Lately, we have so many girls pregnant out of wedlock due to the fact that most of them are at home. When we go to these places for activities, we make them know we understand what they are going through and try to make them feel very comfortable talking about menstrual hygiene. Sometimes when you visit these girls and tell them to talk to their parents they will refuse. Some of them will even tell you that I cannot say something like that to my mom – which is very wrong because if a girl child cannot talk to her mom about her period then I don’t know what they will be talking about. So, when we go to quarters I always like mothers to be there so that they can understand what their children need so far as their sexual life is concerned.

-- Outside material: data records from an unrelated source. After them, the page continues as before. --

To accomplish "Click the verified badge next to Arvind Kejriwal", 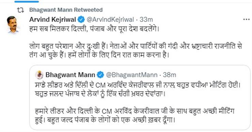I will [81, 20].
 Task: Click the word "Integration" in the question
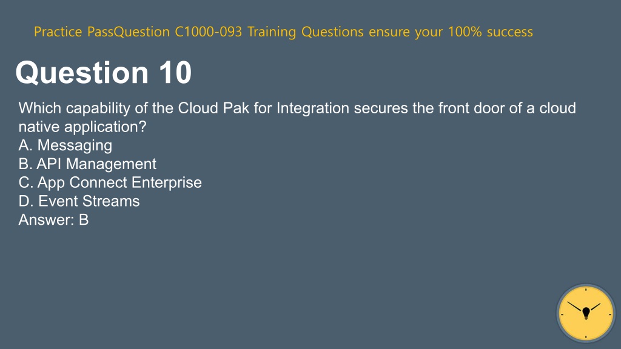coord(312,108)
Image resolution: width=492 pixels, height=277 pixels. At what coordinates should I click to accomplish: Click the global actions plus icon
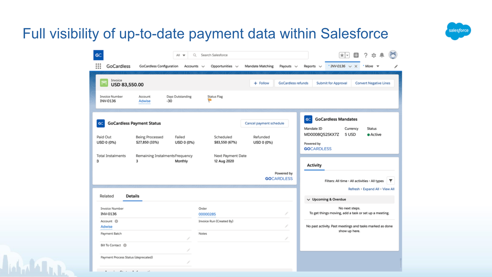(x=356, y=55)
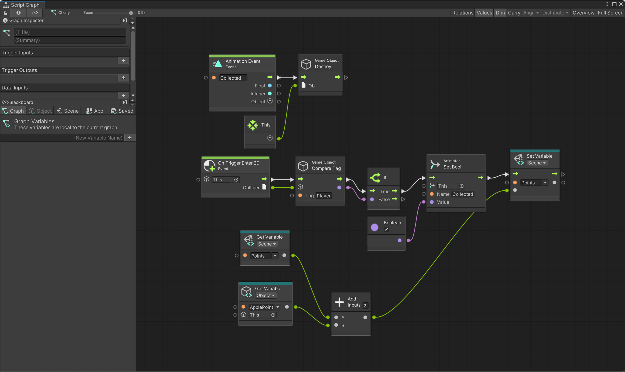
Task: Toggle the Dim display option
Action: 500,13
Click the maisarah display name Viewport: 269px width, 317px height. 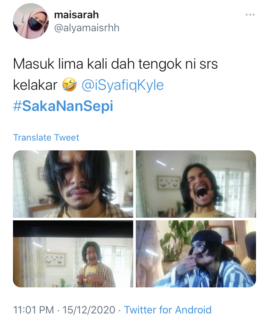(x=76, y=15)
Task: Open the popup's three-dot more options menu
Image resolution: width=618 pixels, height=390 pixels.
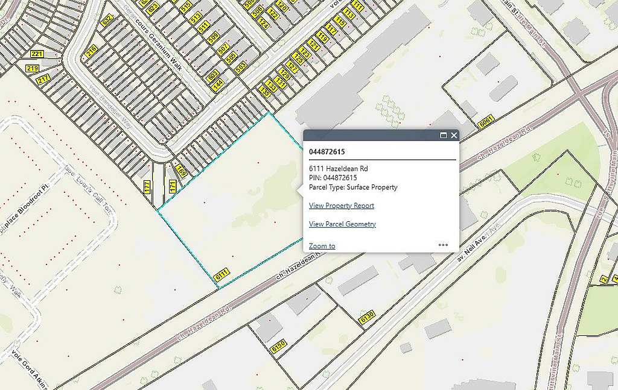Action: coord(443,245)

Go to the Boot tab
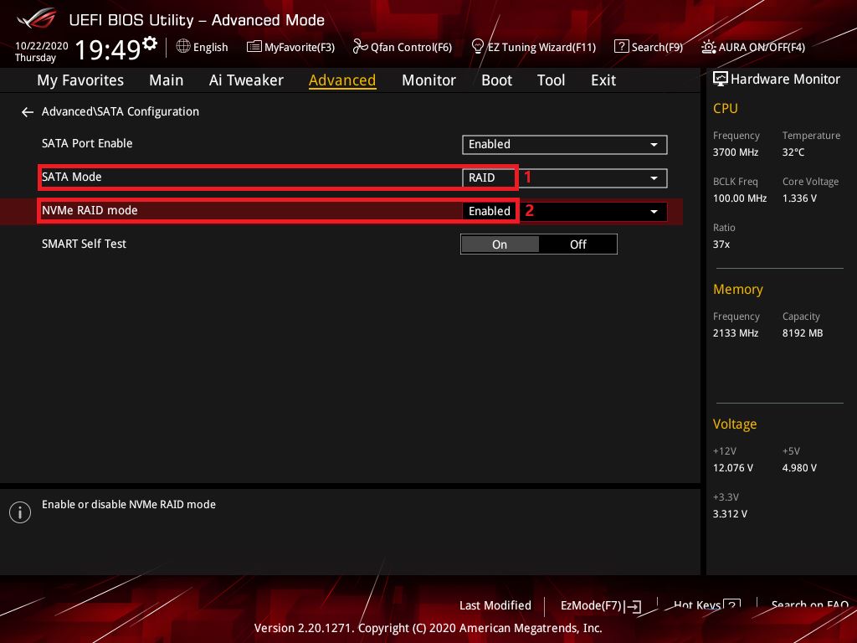coord(496,80)
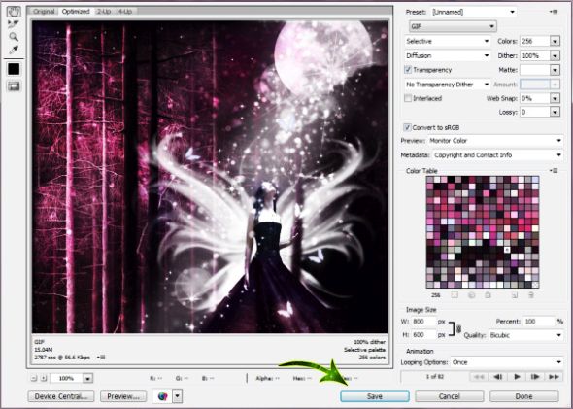
Task: Select the Hand tool
Action: pos(14,12)
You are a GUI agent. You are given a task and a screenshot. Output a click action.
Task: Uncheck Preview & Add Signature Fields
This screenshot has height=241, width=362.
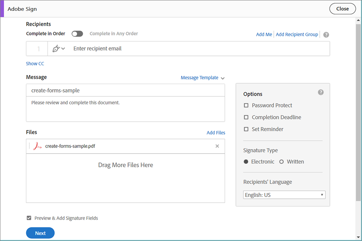(29, 218)
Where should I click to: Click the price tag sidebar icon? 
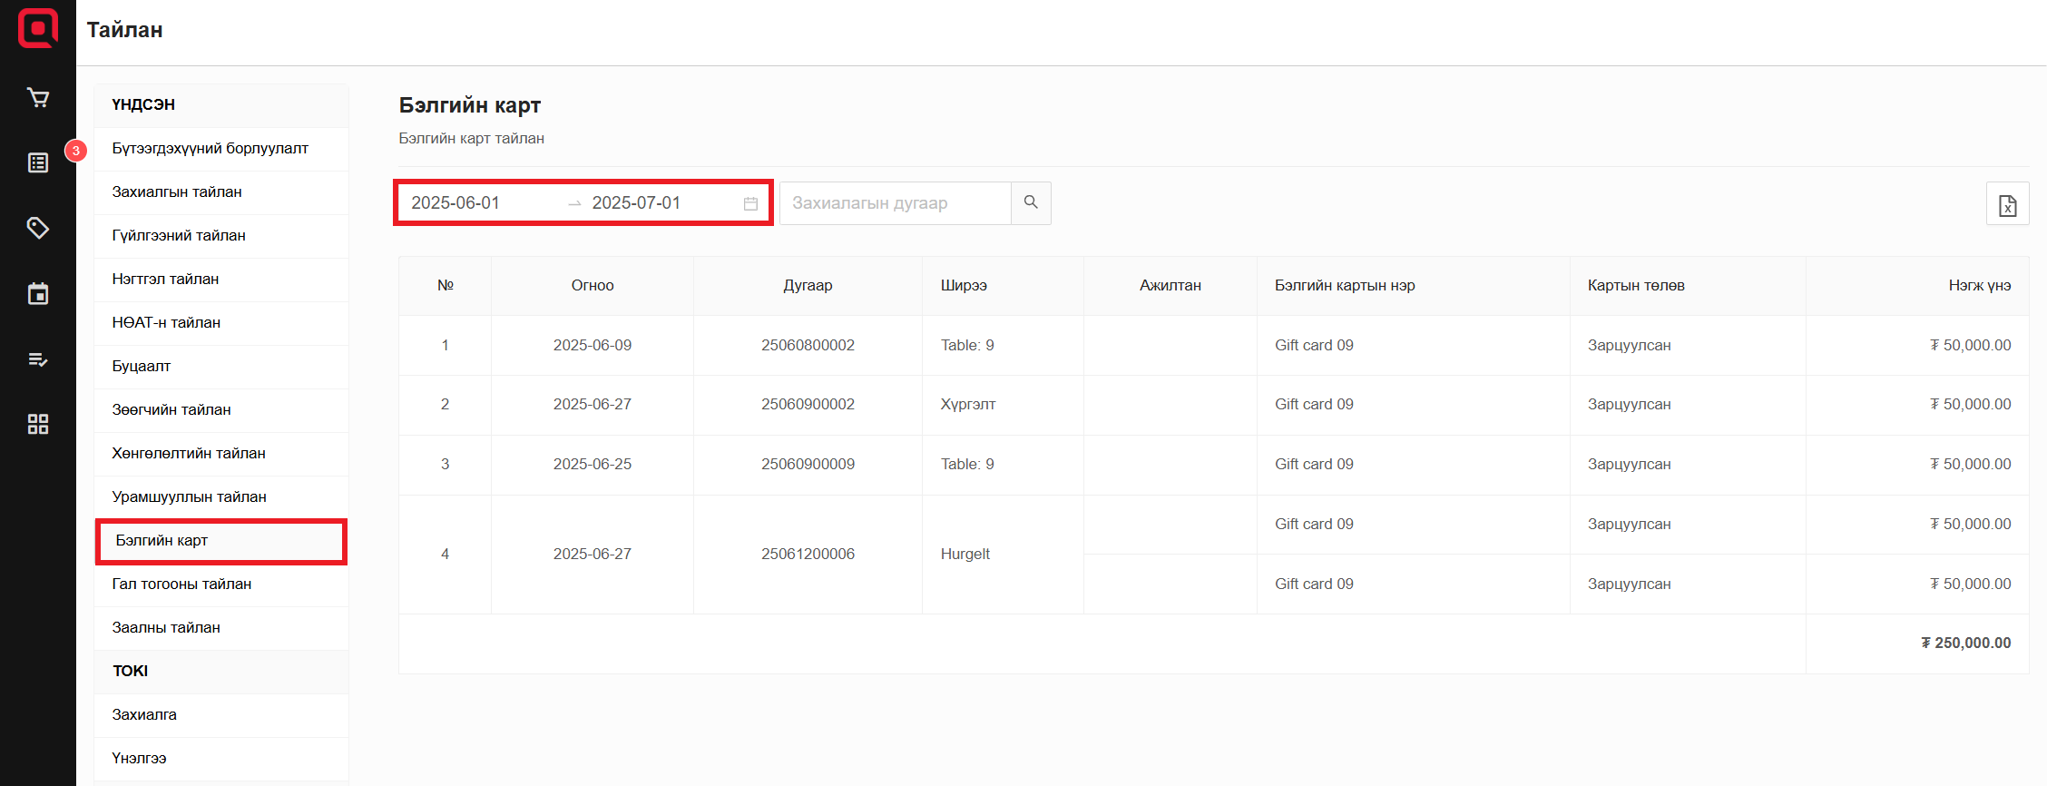click(x=38, y=228)
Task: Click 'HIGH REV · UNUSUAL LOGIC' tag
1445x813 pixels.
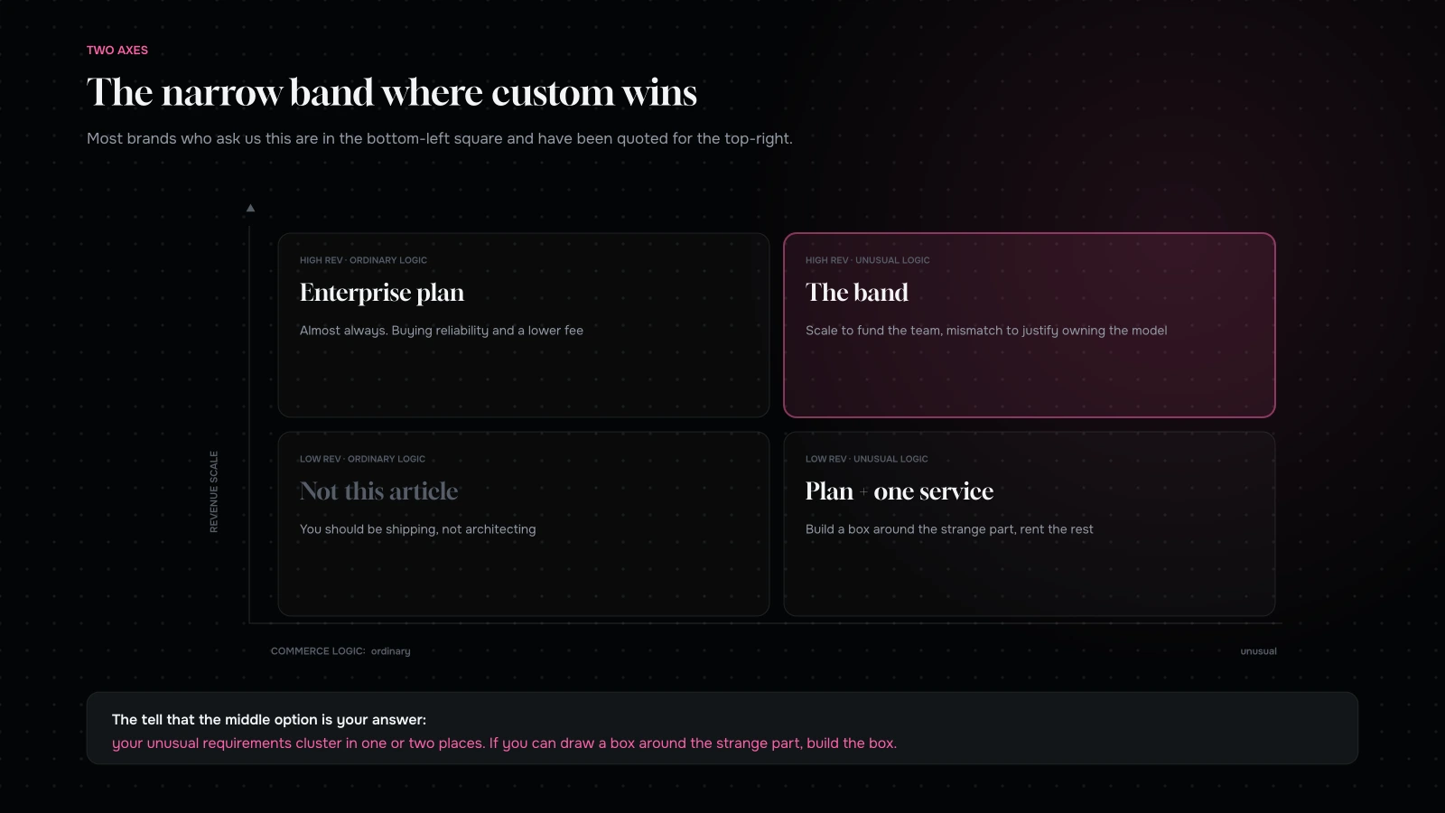Action: (867, 260)
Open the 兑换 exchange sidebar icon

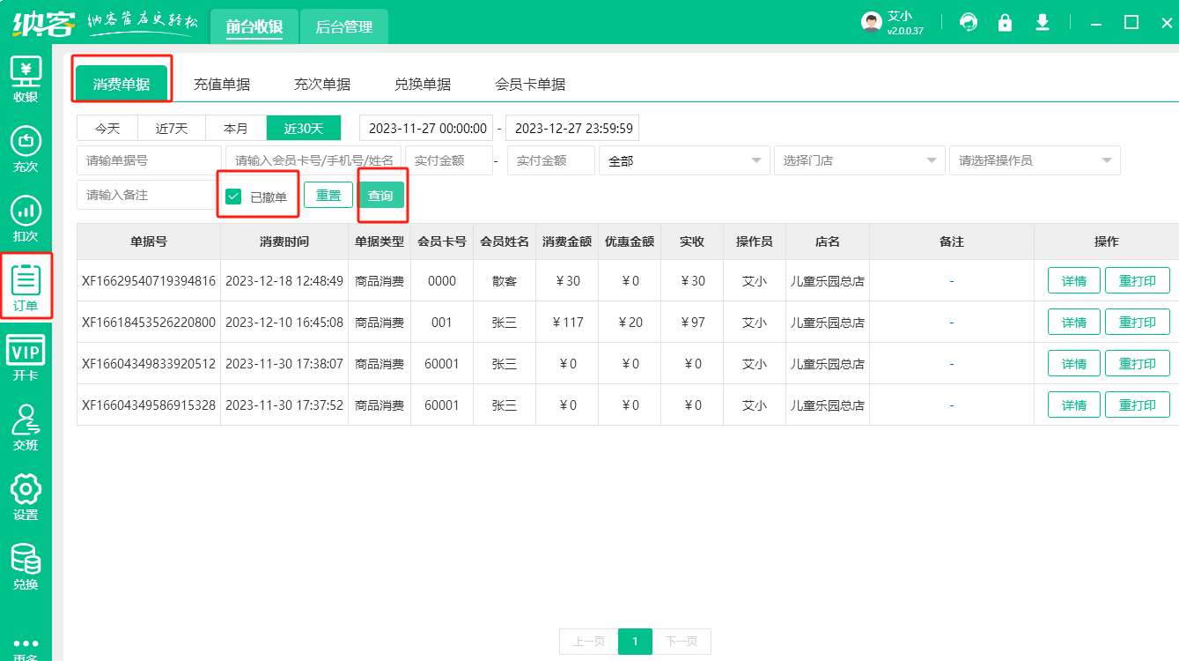click(26, 559)
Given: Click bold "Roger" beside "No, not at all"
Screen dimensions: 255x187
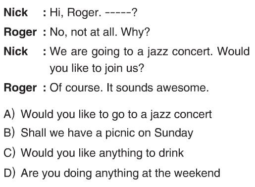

In Cameroon, these days we have a lot of teenage mothers here and there because staying at home (out of school) puts girls in a vulnerable situation. And with this situation, we are now witnessing cases of girls that died of abortion and I think they did not really know what to do at a particular moment.
How about reaching out to boys/men?
We believe that on social media it is easier to get the boys. Most of the time when you post on Be Period Positive page we have more boys replying than girls. Boys are more interested to know these things. We have more boys sending direct messages asking questions on how to calculate the menstrual cycle and we encourage this interaction, but I caution girls that they should not keep themselves ignorant when boys are seeking this information. Ultimately it is their body.